Foster Swift Agricultural Law News
November 30, 2015
In its usual fashion, Congress has not yet continued the increased $500,000 deduction amount under Section 179 for 2015. In July, the Senate Finance Committee approved a bill that would extend the higher Section 179 levels, bonus depreciation, and other tax incentives (commonly referred to as “tax extenders”) into 2015 and through December 31, 2016. However, until that bill becomes law, farmers must again structure their tax planning around an uncertain Section 179 amount. Currently, farmers may only deduct $25,000 under Section 179, and no bonus depreciation is available under Section 168(k).
Deferred payment contracts can provide farmers with the flexibility they need to optimize their income under the current tax rules, while still being able to take advantage of an increased Section 179 amount in the event Congress renews the tax extenders. A deferred payment contract can be used by a farmer to sell grain in one year and receive the payment in a later year. The default rule with deferred payment contracts is for the farmer to recognize income in the year payment is received; however, an election can be made to recognize income in the year of the sale. The election is on a contract-by-contract basis, so utilizing multiple deferred payment contracts provides the most flexibility.
An example will illustrate this point. Imagine a farmer has already optimized his income for 2015 using the current tax rules ($25,000 available under Section 179 and no bonus depreciation). But, if Section 179 is increased to $500,000, the farmer would buy new equipment worth $350,000. The farmer enters into several deferred payment contracts—three for $50,000 and two for $100,000. If Congress increases the Section 179 amount to $500,000, the farmer will elect to report the income from these contracts in 2015 and use the Section 179 election.

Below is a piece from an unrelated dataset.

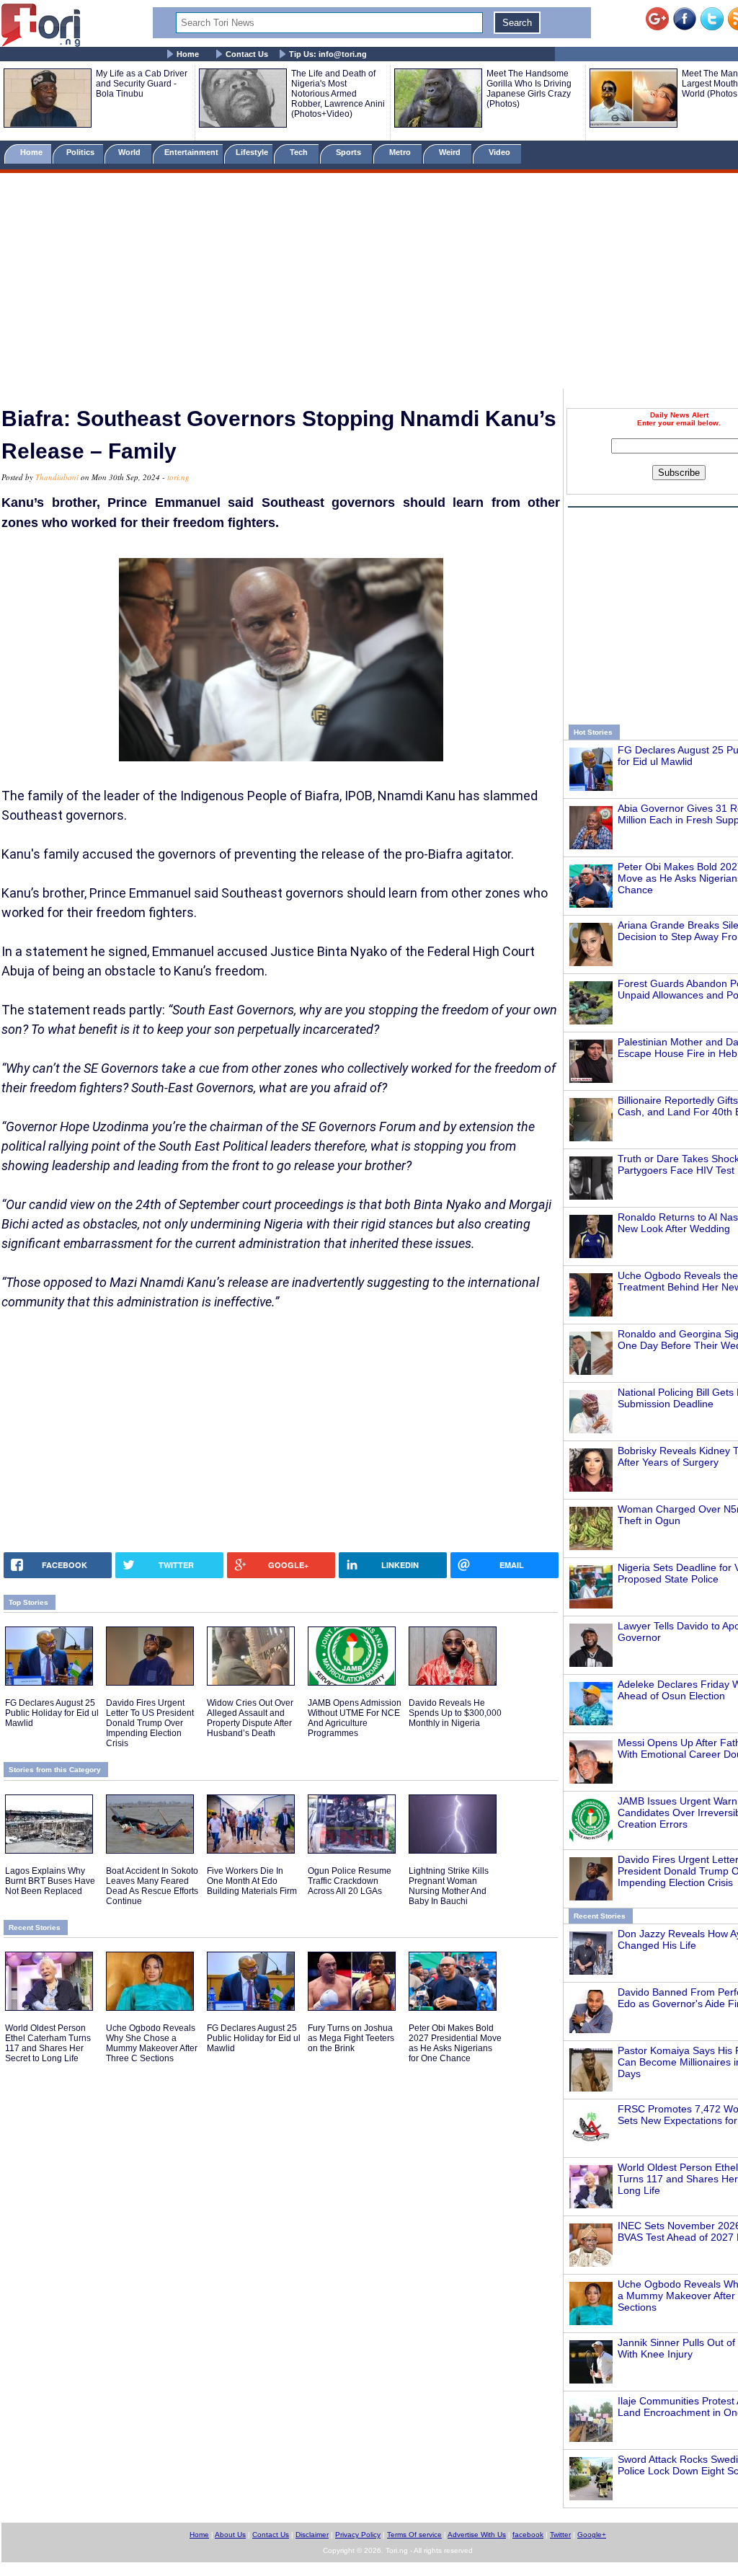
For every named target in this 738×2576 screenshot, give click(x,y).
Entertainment (191, 152)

If the higher Section 179 amount is not extended, the farmer does nothing and reports the income in 2016. Now imagine the increased Section 179 amount is extended, but only at an amount of $250,000. The farmer may still deduct a portion of the purchase price under Section 179 by electing to recognize the three $50,000 contracts and one $100,000 contract in 2015. However, the farmer will not report the remaining $100,000 contract until 2016.
Here are a few other helpful tips to keep in mind when structuring your 2015 tax planning:
- Any insurance proceeds you receive from crop damage count as income. Generally, you must include insurance proceeds in the year they are received. However, cash method taxpayers may be able to postpone reporting the proceeds until the following year if the taxpayer can show that he/she would have included income from the damaged crops in any tax year following the year the damage occurred.

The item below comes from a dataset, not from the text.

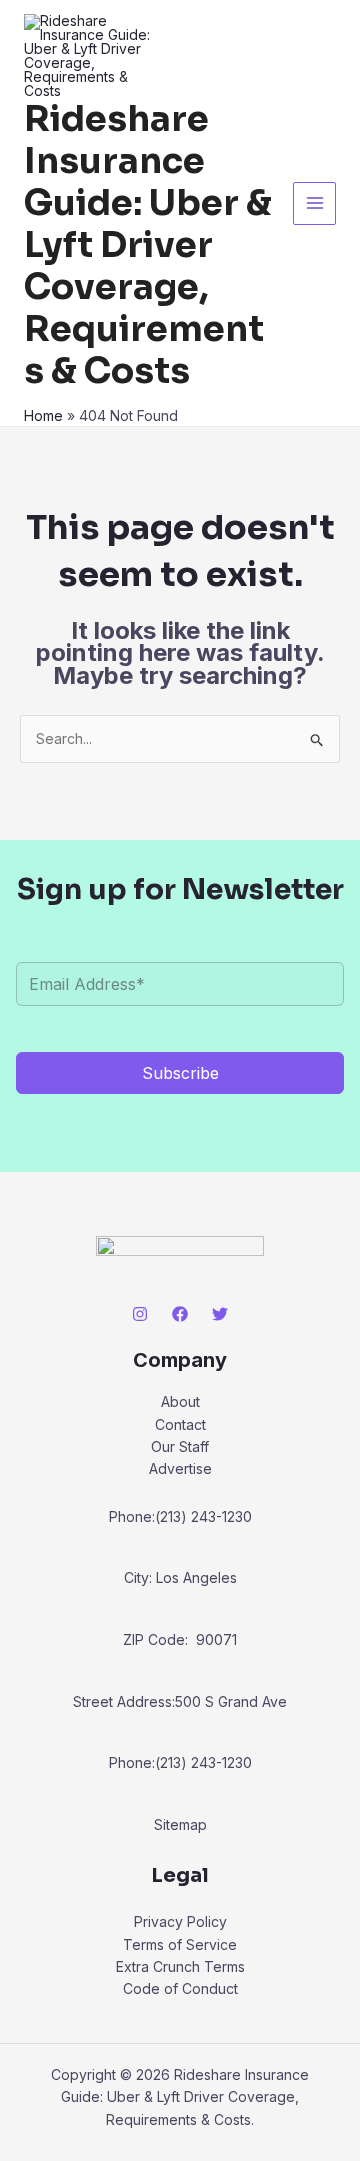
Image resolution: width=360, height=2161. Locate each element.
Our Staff (180, 1446)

- You can deduct the cost of items purchased for resale. This includes not only livestock purchased for resale, but any freight or transportation charges incurred in connection with transporting that livestock to your farm as well.
- A tax credit or refund of excise tax may be available for fuel used on your farm in connection with farm work. If you operated on public highways equipment that must be registered, you can file form 2290 to claim an exemption for that equipment, if applicable.